Request: Copy out every item below word for word, leaving out the pictures.

------ Record excerpts

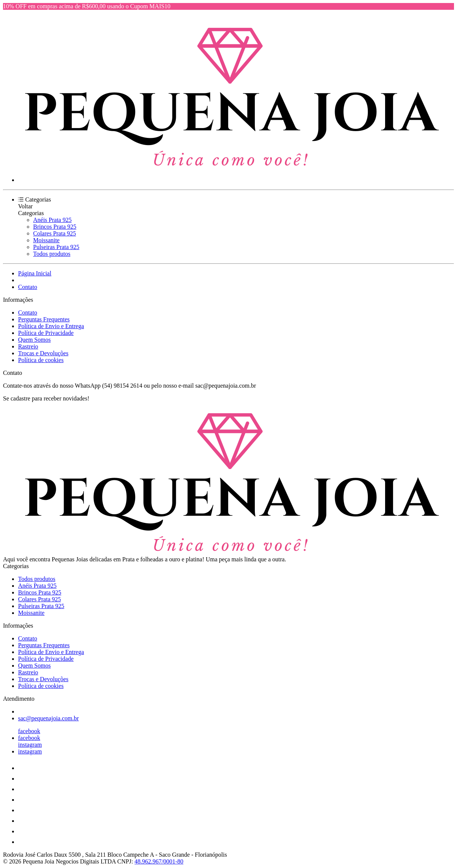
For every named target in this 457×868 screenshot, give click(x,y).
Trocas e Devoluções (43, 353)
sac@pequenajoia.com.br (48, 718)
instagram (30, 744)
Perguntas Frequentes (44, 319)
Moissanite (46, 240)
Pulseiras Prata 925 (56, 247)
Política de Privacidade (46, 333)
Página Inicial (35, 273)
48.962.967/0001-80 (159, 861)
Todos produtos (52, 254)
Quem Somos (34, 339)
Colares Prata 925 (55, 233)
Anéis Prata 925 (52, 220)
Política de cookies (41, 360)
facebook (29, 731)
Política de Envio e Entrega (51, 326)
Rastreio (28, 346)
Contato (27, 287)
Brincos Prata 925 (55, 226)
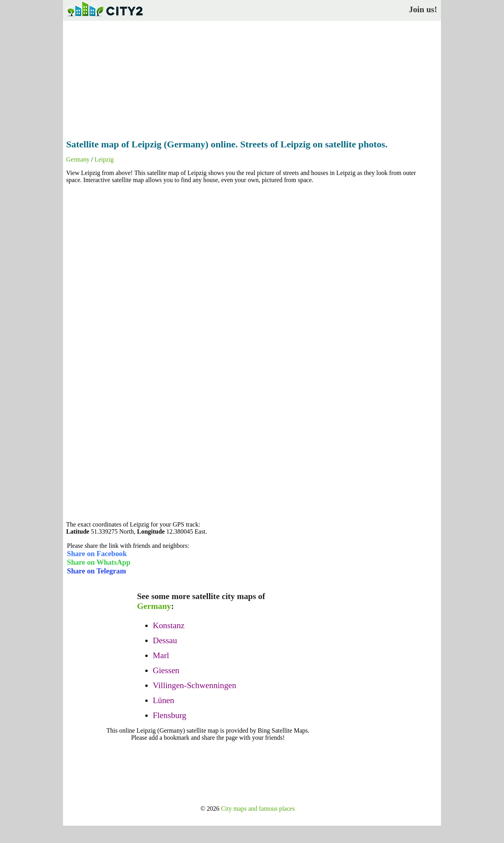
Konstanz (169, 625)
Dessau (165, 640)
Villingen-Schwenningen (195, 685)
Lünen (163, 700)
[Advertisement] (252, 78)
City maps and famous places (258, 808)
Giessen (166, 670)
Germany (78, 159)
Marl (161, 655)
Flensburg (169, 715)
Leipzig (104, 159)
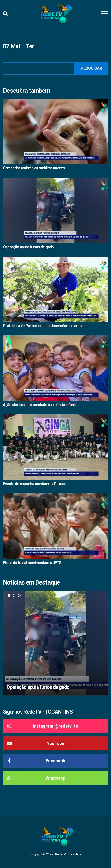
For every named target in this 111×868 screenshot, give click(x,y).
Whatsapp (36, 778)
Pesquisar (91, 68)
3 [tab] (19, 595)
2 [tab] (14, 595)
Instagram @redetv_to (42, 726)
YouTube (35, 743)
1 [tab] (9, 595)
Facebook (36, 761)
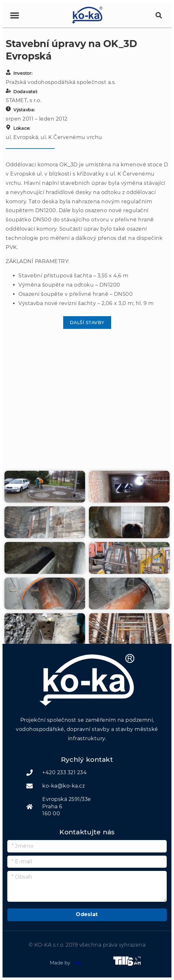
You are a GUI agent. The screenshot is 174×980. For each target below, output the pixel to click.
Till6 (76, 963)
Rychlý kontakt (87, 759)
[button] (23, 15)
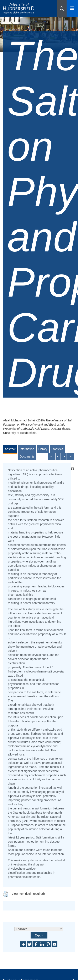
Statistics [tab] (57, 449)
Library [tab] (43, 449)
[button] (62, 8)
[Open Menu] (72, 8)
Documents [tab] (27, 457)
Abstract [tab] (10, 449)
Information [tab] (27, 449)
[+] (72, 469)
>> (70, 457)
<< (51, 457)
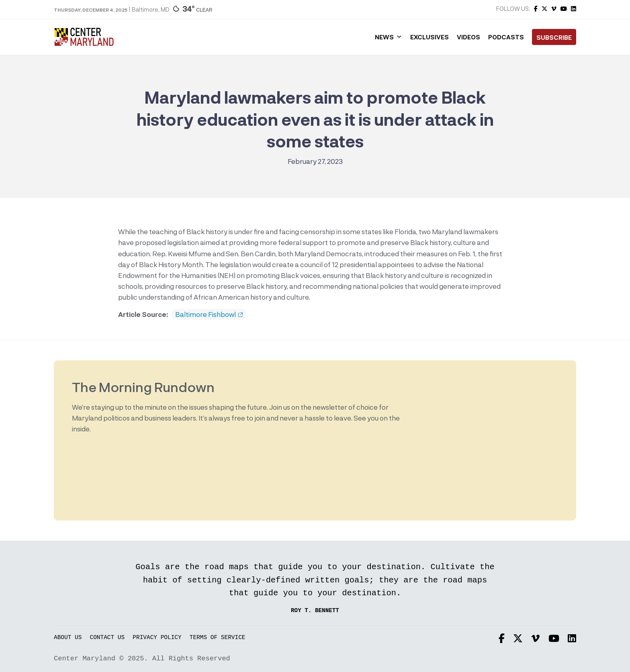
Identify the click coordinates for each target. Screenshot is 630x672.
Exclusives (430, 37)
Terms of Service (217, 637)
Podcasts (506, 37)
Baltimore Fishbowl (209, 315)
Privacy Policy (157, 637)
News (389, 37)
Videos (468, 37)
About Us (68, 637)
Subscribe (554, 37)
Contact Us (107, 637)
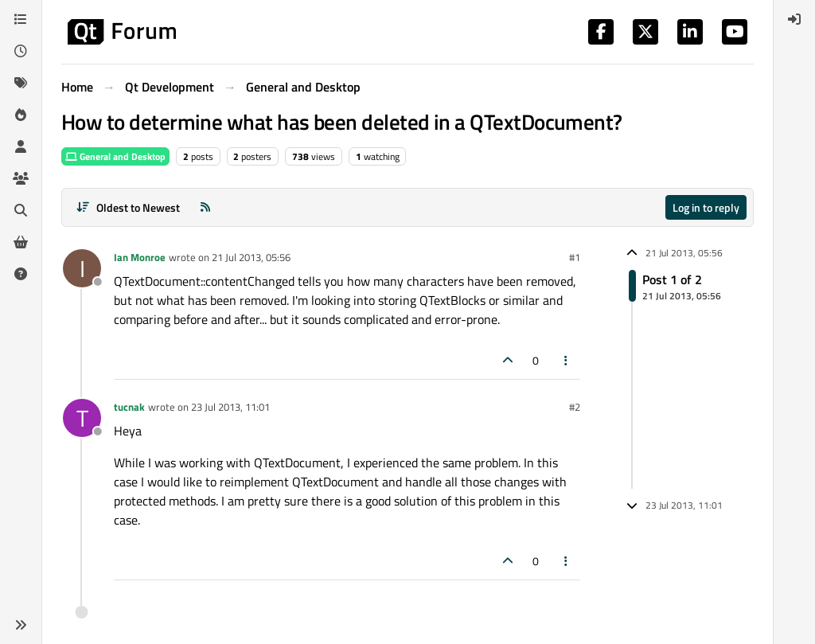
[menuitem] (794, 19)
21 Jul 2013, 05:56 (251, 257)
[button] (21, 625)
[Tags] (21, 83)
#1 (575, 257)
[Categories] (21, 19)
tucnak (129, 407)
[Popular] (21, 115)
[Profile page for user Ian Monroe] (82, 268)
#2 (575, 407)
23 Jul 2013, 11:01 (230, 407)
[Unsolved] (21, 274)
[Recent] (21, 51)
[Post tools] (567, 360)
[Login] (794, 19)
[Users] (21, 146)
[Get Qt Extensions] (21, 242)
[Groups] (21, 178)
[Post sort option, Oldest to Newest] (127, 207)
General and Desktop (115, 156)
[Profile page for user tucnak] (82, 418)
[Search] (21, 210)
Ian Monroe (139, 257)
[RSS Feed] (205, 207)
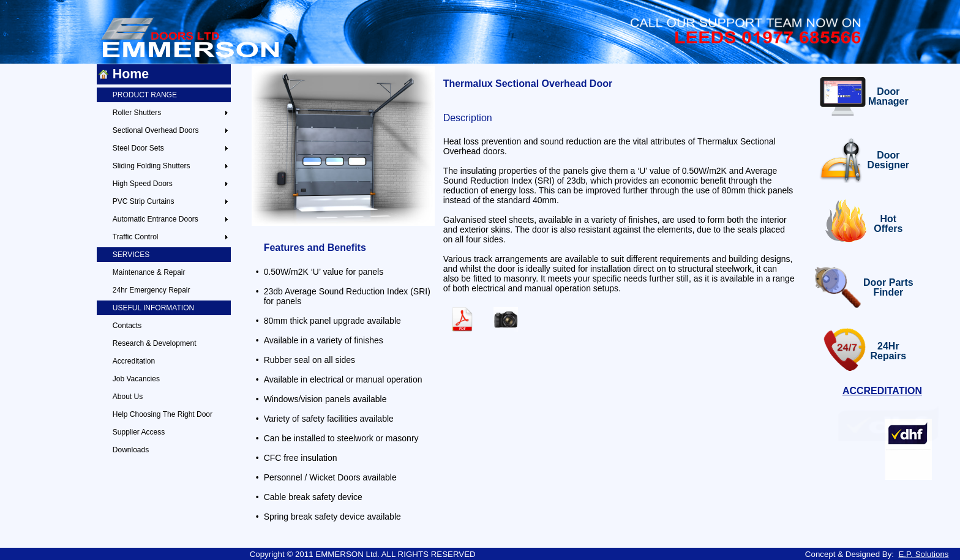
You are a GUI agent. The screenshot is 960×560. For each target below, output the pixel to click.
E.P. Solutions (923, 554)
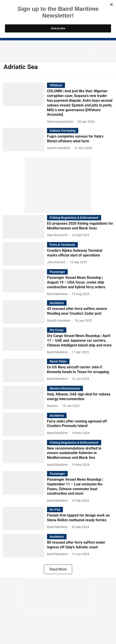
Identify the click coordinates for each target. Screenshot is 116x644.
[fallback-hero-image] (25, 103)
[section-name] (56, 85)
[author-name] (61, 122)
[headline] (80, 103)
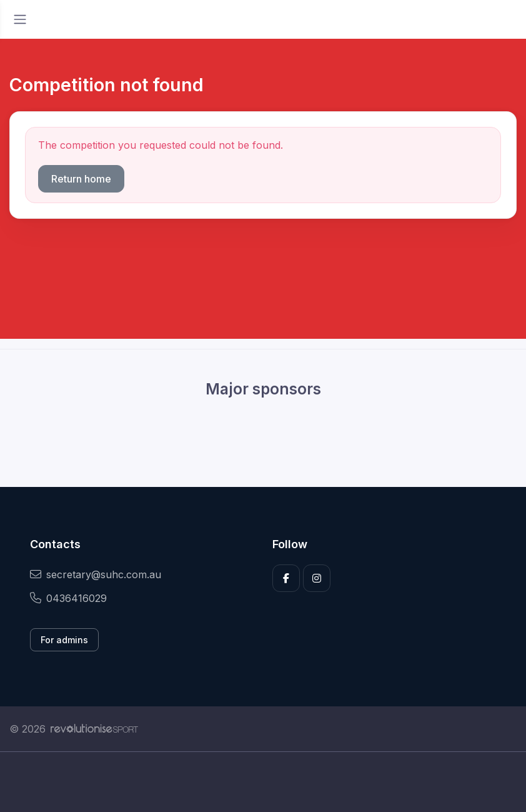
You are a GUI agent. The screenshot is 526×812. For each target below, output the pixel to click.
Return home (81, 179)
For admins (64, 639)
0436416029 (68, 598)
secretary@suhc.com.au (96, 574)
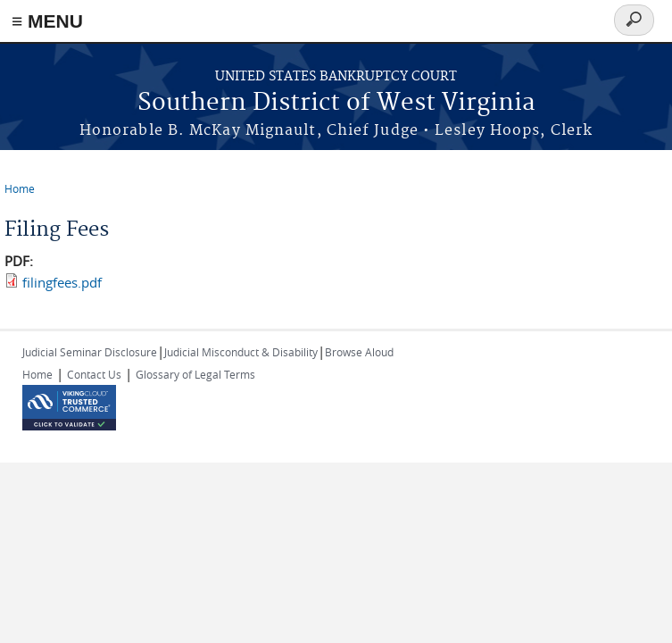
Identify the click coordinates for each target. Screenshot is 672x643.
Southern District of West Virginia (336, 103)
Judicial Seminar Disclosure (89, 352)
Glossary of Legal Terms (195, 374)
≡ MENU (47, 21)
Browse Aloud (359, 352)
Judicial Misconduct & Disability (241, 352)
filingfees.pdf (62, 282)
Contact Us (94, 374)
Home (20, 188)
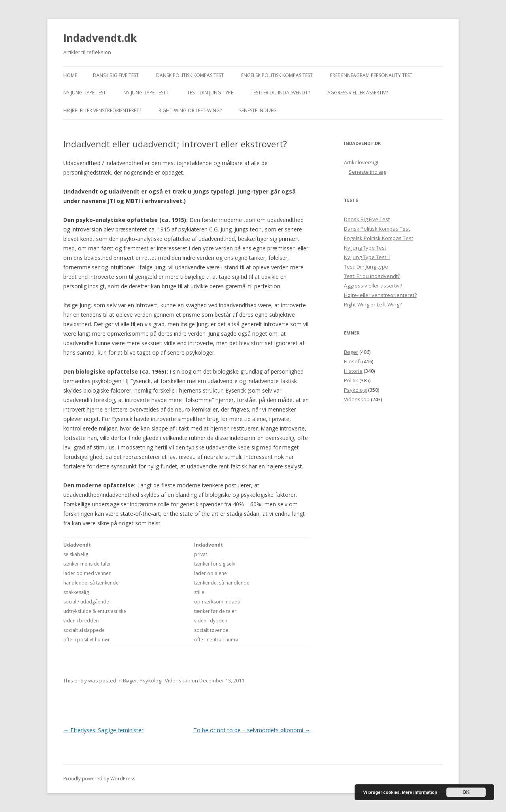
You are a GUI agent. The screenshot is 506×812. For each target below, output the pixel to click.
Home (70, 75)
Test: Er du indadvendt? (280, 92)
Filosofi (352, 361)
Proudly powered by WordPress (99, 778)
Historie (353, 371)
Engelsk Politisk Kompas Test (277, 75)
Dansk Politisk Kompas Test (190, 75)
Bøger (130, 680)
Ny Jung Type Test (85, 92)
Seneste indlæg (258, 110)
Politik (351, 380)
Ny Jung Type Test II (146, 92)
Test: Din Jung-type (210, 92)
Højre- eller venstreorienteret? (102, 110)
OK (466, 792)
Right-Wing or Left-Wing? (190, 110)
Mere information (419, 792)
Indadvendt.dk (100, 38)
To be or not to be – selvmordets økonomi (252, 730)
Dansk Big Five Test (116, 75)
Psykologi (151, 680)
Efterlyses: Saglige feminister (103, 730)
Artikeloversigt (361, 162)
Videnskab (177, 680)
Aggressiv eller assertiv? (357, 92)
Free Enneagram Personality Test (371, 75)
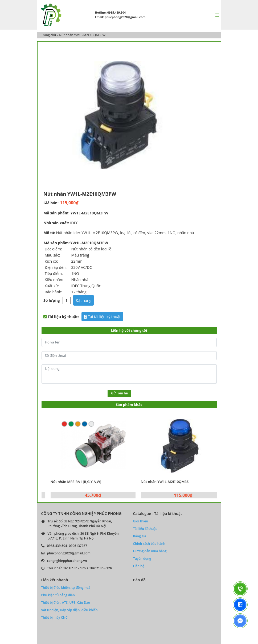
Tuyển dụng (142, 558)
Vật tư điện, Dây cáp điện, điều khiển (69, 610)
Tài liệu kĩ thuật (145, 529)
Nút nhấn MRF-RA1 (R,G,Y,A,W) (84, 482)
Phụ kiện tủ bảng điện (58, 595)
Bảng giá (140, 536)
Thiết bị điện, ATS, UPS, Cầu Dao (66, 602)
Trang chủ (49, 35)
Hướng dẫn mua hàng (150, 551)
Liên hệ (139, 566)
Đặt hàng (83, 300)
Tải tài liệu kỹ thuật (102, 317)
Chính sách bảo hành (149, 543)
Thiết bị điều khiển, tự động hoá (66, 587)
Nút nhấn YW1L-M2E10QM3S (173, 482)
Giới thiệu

------------

Reply to the exercise:
For every named target in this 457×868 screenshot, give click(x,y).
Trocas e Devoluções (43, 353)
sac@pequenajoia.com.br (48, 718)
instagram (30, 744)
Perguntas Frequentes (44, 319)
Moissanite (46, 240)
Pulseiras Prata 925 (56, 247)
Política de Privacidade (46, 333)
Página Inicial (35, 273)
48.962.967/0001-80 (159, 861)
Todos produtos (52, 254)
Quem Somos (34, 339)
Colares Prata 925 (55, 233)
Anéis Prata 925 (52, 220)
Política de cookies (41, 360)
facebook (29, 731)
Política de Envio e Entrega (51, 326)
Rastreio (28, 346)
Contato (27, 287)
Brincos Prata 925 (55, 226)
Konstanz (169, 625)
Dessau (165, 640)
Villingen-Schwenningen (195, 685)
Lünen (163, 700)
[Advertisement] (252, 78)
City maps and famous places (258, 808)
Giessen (166, 670)
Germany (78, 159)
Marl (161, 655)
Flensburg (169, 715)
Leipzig (104, 159)
For every named target in this 111×868 screenshot, give click(x,y).
Whatsapp (36, 778)
Pesquisar (91, 68)
3 [tab] (19, 595)
2 [tab] (14, 595)
Instagram @redetv_to (42, 726)
YouTube (35, 743)
1 [tab] (9, 595)
Facebook (36, 761)
You are a GUI agent. The screenshot is 174×980. For each target below, output the pixel to click.
Till6 (76, 963)
Rychlý kontakt (87, 759)
[button] (23, 15)
Statistics [tab] (57, 449)
Library [tab] (43, 449)
[button] (62, 8)
[Open Menu] (72, 8)
Documents [tab] (27, 457)
Abstract [tab] (10, 449)
Information [tab] (27, 449)
[+] (72, 469)
>> (70, 457)
<< (51, 457)
Identify the click coordinates for each target. Screenshot is 630x672.
Exclusives (430, 37)
Terms of Service (217, 637)
Podcasts (506, 37)
Baltimore Fishbowl (209, 315)
Privacy Policy (157, 637)
News (389, 37)
Videos (468, 37)
About Us (68, 637)
Subscribe (554, 37)
Contact Us (107, 637)
[menuitem] (794, 19)
21 Jul 2013, 05:56 (251, 257)
[button] (21, 625)
[Tags] (21, 83)
#1 (575, 257)
[Categories] (21, 19)
tucnak (129, 407)
[Popular] (21, 115)
[Profile page for user Ian Monroe] (82, 268)
#2 (575, 407)
23 Jul 2013, 11:01 (230, 407)
[Unsolved] (21, 274)
[Recent] (21, 51)
[Post tools] (567, 360)
[Login] (794, 19)
[Users] (21, 146)
[Get Qt Extensions] (21, 242)
[Groups] (21, 178)
[Post sort option, Oldest to Newest] (127, 207)
General and Desktop (115, 156)
[Profile page for user tucnak] (82, 418)
[Search] (21, 210)
Ian Monroe (139, 257)
[RSS Feed] (205, 207)
You are a GUI agent. The screenshot is 960×560. For each target below, output the pixel to click.
E.P. Solutions (923, 554)
Identify the click coordinates for each target. Screenshot is 116x644.
[fallback-hero-image] (25, 103)
[section-name] (56, 85)
[author-name] (61, 122)
[headline] (80, 103)
You are a GUI agent. The screenshot is 526×812. For each target below, output the pixel to click.
Return home (81, 179)
For admins (64, 639)
0436416029 (68, 598)
secretary@suhc.com.au (96, 574)
Identify the click coordinates for each target. Screenshot is 672x643.
Southern District of West Virginia (336, 103)
Judicial Seminar Disclosure (89, 352)
Glossary of Legal Terms (195, 374)
≡ MENU (47, 21)
Browse Aloud (359, 352)
Judicial Misconduct & Disability (241, 352)
filingfees.pdf (62, 282)
Contact Us (94, 374)
Home (20, 188)
You are a GUI agent. The screenshot is 506×812. For each target below, output the pixel to click.
Home (70, 75)
Test: Er du indadvendt? (280, 92)
Filosofi (352, 361)
Proudly powered by WordPress (99, 778)
Historie (353, 371)
Engelsk Politisk Kompas Test (277, 75)
Dansk Politisk Kompas Test (190, 75)
Bøger (130, 680)
Ny Jung Type Test (85, 92)
Seneste indlæg (258, 110)
Politik (351, 380)
Ny Jung Type Test II (146, 92)
Test: Din Jung-type (210, 92)
Højre- eller venstreorienteret? (102, 110)
OK (466, 792)
Right-Wing or Left-Wing? (190, 110)
Mere information (419, 792)
Indadvendt.dk (100, 38)
To be or not to be – selvmordets økonomi (252, 730)
Dansk Big Five Test (116, 75)
Psykologi (151, 680)
Efterlyses: Saglige feminister (103, 730)
Artikeloversigt (361, 162)
Videnskab (177, 680)
Aggressiv eller assertiv? (357, 92)
Free Enneagram Personality Test (371, 75)
Tuyển dụng (142, 558)
Vật tư điện, Dây cáp điện, điều khiển (69, 610)
Tài liệu kĩ thuật (145, 529)
Nút nhấn MRF-RA1 (R,G,Y,A,W) (84, 482)
Phụ kiện tủ bảng điện (58, 595)
Bảng giá (140, 536)
Thiết bị điện, ATS, UPS, Cầu Dao (66, 602)
Trang chủ (49, 35)
Hướng dẫn mua hàng (150, 551)
Liên hệ (139, 566)
Đặt hàng (83, 300)
Tải tài liệu kỹ thuật (102, 317)
Chính sách bảo hành (149, 543)
Thiết bị điều khiển, tự động hoá (66, 587)
Nút nhấn YW1L-M2E10QM3S (173, 482)
Giới thiệu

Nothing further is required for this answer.